* **EXERCISE**: Give the entries from the line containing "Task: Open profile of user 文墨4A" through the line containing "point(139,400)", both lines included, as a two-column CSV headed text and answer. Use one row per entry, put each field in quotes, turn line breaks into spaces, and leave out the pictures.

* **THE DATA**:
====================

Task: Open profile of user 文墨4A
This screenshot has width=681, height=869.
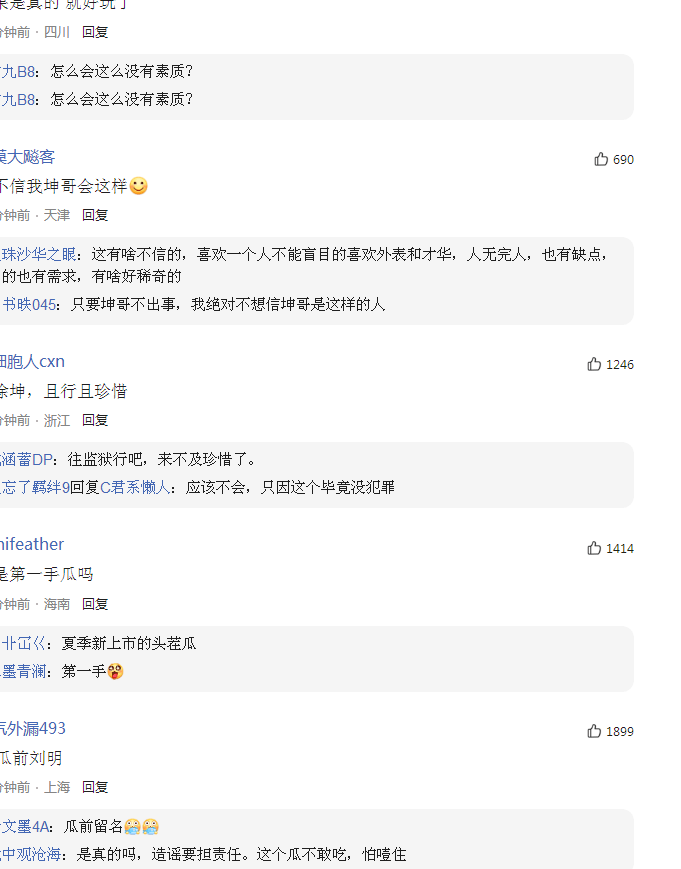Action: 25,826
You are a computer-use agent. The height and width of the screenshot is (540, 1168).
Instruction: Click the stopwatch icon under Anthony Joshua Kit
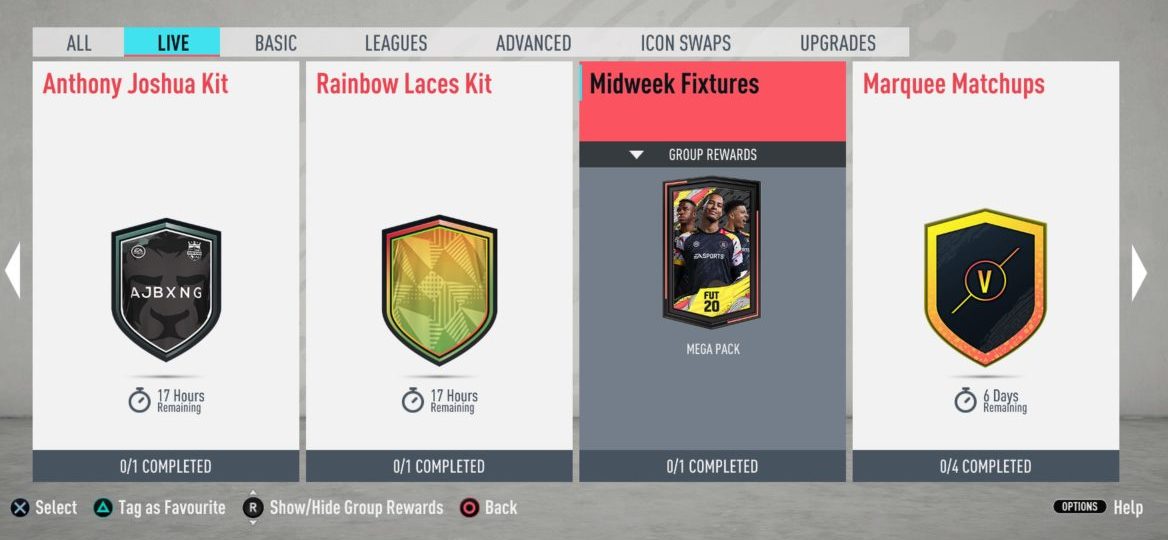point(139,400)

====================

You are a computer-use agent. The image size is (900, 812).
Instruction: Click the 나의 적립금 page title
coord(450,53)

====================

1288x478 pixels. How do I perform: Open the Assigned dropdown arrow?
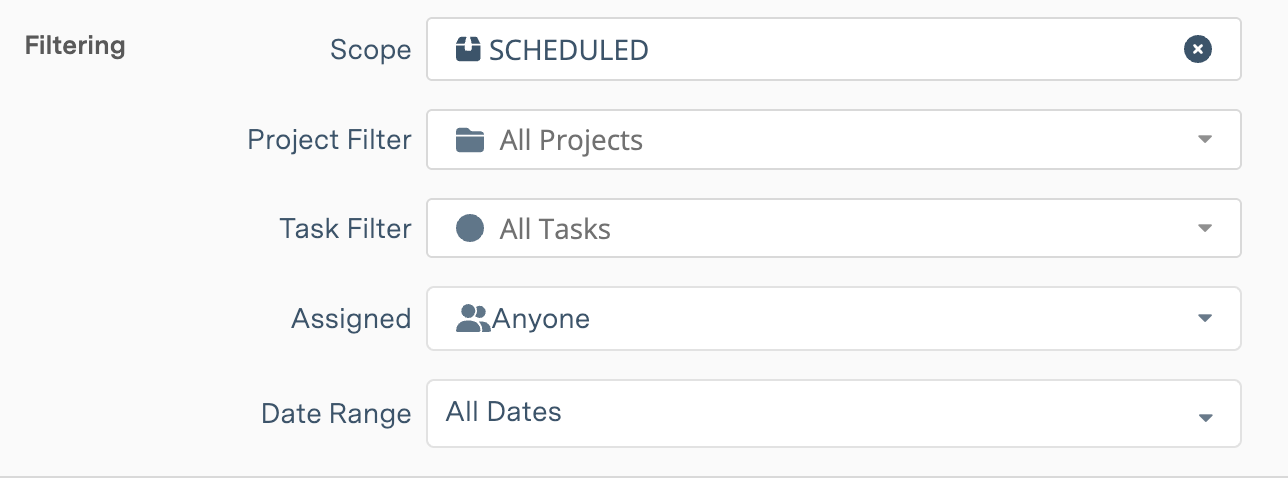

====================

* **SOLUTION FOR THIS TASK**:
text,answer
"Task: Open profile of user 文墨4A This screenshot has width=681, height=869.","Action: 25,826"
"You are a computer-use agent. The height and width of the screenshot is (540, 1168). Instruction: Click the stopwatch icon under Anthony Joshua Kit","point(139,400)"